What are you currently focused on at SAP?
Running a 180 person UX team located in 8 different countries. Defining the strategy and leading the execution of a whole new generation of experience design for SAP.
Is there such thing as an Enterprise User Interface? What does it mean to you?
From a user experience perspective I am not sure there is “enterprise software” as much as there are “enterprise requirements.” Sometime you can use existing design patterns and sometimes you need a different solution. However when your product has to run concurrently in 30 different languages with 5,000 users connected at a time and know the tax and HR law in every country on the planet before the user can click on the SAVE button this is not what teams are designing for.
What makes a good UI?
Balance. Balance between interaction, the appropriate content/function and speed to let people get their work done and then get back to their lives.
What are some examples of good and bad Enterprise UIs?
It is up to the users to decide what is good or bad. Not me. I included a photo of current generation of SAP UI. This is really a historical snapshot in a sense because once you put something out in a company like SAP or MSFT it stays in the market for a decade or more. In this second photo you can see a combination of traditional enterprise style data entry forms which has as it’s root window a portal/mashup type of environment. Kind of a cross between the old client server world and Web 1.0.
Why is enterprise software user interface and user experience been a lack of focus, historically?
Because the functional requirements were so difficult to meet that the majority of engineering effort was spent on accuracy and reliability. Similar to building the space shuttle or any other moon shot type endeavor.
Do you see change occurring and if so, what’s driving that change?
The main thing that is changing is that the buying decision for enterprise software is moving from the CIO level and into the hands of the users themselves. These users have expectations based on popular retail products and the web.
What’s uniquely hard about designing for enterprise software?

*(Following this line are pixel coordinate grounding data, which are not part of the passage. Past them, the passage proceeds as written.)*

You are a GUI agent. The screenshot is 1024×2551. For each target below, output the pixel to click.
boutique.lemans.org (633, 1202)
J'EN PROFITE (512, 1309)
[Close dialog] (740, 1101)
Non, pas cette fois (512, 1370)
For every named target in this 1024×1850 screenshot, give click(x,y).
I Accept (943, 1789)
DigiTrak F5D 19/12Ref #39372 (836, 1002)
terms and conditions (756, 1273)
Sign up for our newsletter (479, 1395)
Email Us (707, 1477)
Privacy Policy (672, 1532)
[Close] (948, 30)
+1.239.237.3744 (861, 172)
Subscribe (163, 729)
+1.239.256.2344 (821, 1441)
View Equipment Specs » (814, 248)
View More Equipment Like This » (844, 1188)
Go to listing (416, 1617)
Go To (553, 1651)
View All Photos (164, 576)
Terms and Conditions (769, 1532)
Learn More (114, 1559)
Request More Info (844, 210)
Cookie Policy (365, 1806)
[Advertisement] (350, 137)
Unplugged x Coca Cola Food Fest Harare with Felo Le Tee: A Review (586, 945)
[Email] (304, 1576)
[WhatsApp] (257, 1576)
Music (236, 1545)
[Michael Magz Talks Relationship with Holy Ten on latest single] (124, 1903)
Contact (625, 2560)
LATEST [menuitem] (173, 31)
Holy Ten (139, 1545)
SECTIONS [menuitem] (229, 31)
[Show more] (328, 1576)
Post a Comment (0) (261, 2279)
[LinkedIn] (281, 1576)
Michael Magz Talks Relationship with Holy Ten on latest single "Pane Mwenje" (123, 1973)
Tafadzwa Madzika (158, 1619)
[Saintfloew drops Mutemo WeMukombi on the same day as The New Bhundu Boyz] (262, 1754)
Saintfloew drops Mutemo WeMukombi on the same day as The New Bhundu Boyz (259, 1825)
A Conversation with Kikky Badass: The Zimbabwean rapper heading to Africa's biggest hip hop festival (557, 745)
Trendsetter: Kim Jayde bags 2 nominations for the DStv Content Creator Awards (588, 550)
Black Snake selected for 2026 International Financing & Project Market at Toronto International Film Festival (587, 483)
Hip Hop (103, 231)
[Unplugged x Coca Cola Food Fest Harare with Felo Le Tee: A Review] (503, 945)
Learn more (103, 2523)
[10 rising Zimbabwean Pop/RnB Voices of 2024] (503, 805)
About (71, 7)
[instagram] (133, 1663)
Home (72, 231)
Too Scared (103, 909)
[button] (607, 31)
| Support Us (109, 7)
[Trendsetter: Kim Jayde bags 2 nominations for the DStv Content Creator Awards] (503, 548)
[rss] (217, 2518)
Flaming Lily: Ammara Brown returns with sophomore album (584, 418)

Our next generation is much different and more in line with the expectations of Millennials featuring a lot more focus on collaboration and unstructured data. All the business structured data is already captured in SAP. There is no place else to put it but the unstructured stuff is 80% of the volume. What makes Enterprise software different in this case is that even the unstructured information must be related to a business process (either formal or informal) and therefore must be treated with a degree of security, legal requirements and auditing that is simply not available in the types of collaboration tools on the market today. Even today’s best web focused search tools are not adequate to meet the legal requirements.
What do you hope to get out of the Enterprise UI Summit this week?
Ideas and insights into whether the current approach of collaboration products can scale to meet the requirements of the large enterprise customers or if a totally new approach and opportunity exists.